Artikel i vetenskaplig tidskrift
Författare Judica Mbwana
R Viscidi
E Lyamuya
F Mhalu
G Chalamilla
Jan-Åke Liljeqvist
Teresa Lagergård
Publicerad i Sexually transmitted infections
Volym 83
Nummer/häfte 1
Sidor 64-5
ISSN 1368-4973
Publiceringsår 2007
Publicerad vid Institutionen för biomedicin, avdelningen för mikrobiologi och immunologi
Institutionen för biomedicin, avdelningen för infektionssjukdomar
Sidor 64-5
Språk en
Länkar dx.doi.org/10.1136/sti.2006.021279
Ämnesord Antibodies, Viral, blood, Enzyme-Linked Immunosorbent Assay, Female, Genital Diseases, Female, virology, Genital Diseases, Male, epidemiology, immunology, Humans, Male, Papillomaviridae, immunology, Papillomavirus Infections, immunology, Prevalence, Sexually Transmitted Diseases, Viral, epidemiology, immunology, Tanzania, epidemiology, Ulcer, epidemiology, immunology, virology, Urban Health
Ämneskategorier Medicin och Hälsovetenskap

Sammanfattning

BACKGROUND: The epidemiology of human papillomavirus (HPV) in Tanzania is largely unknown both in risk groups and in the general population. OBJECTIVE: To determine the cumulative seroprevalence of selected HPV types in order to evaluate exposure to HPV in urban Tanzania. METHOD: In a cross-sectional study, sera of 200 patients of both sexes with genital ulcer disease (GUD) and sera of 60 male blood donors and 60 pregnant women were tested for antibodies to the oncogenic HPV types 16, 18, 31, 33, 35, 51 and 52 using an ELISA based on virus-like particles (VLP).

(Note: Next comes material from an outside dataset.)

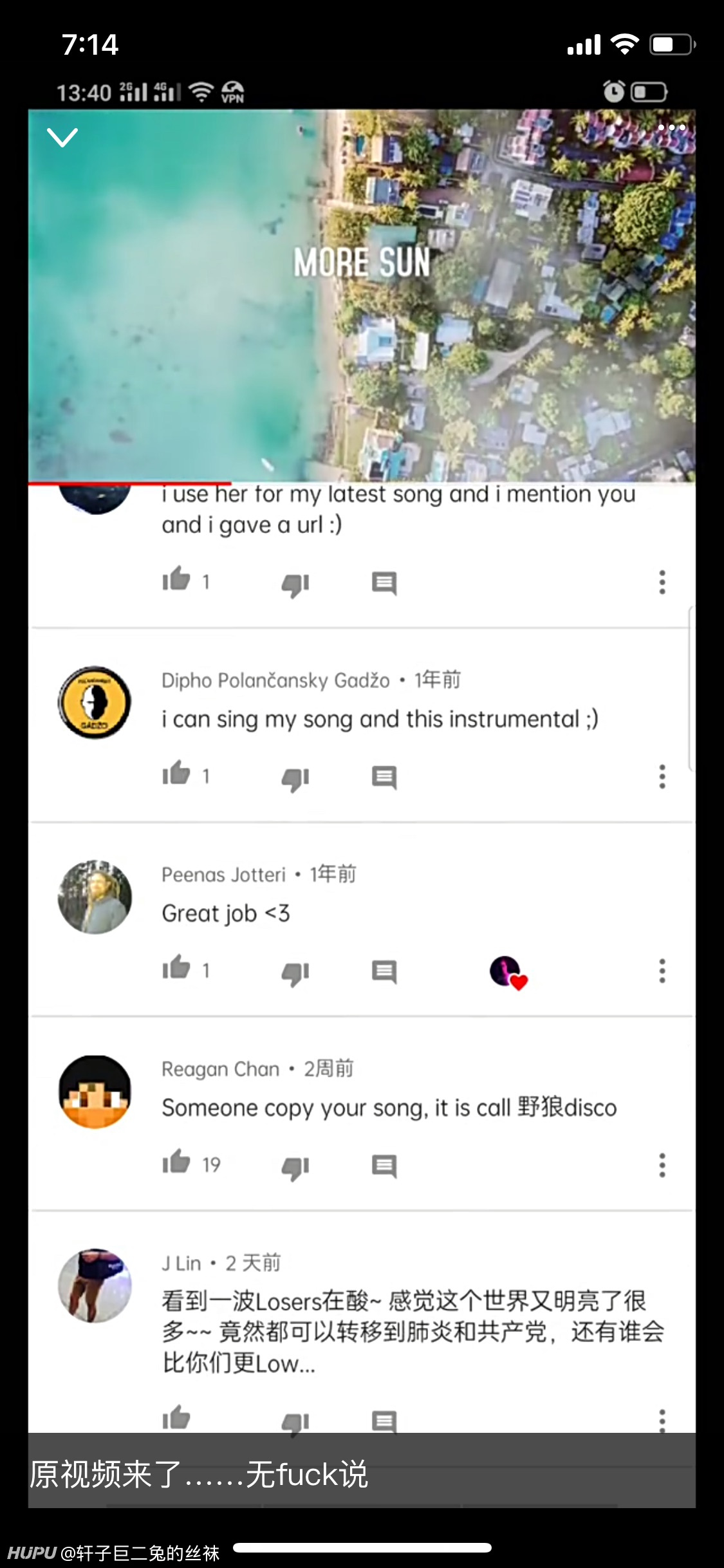Reply to Reagan Chan's comment
This screenshot has width=724, height=1568.
pos(384,1166)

RESULTS: The overall seroprevalence of HPV types for all patients with GUD was 83% and 77% for women and men, respectively. For pregnant women and male blood donors, the corresponding percentages were 55% and 15%, respectively. The most common HPV types were 16, 18 and 52. Infection with multiple types was more than 10 and 5 times more frequent than infection with a single type 16 in patients with GUD and in pregnant women, respectively. The seroprevalence to HPV types 16, 18, 51 and 52 was considerably higher in HIV-positive patients with GUD than in HIV-negative patients. CONCLUSIONS: Infections with the oncogenic HPV types 16, 18 and 52 are common among patients with GUD and pregnant women in urban Tanzania, emphasising the need for control, treatment and implementation of appropriate HPV vaccine programmes.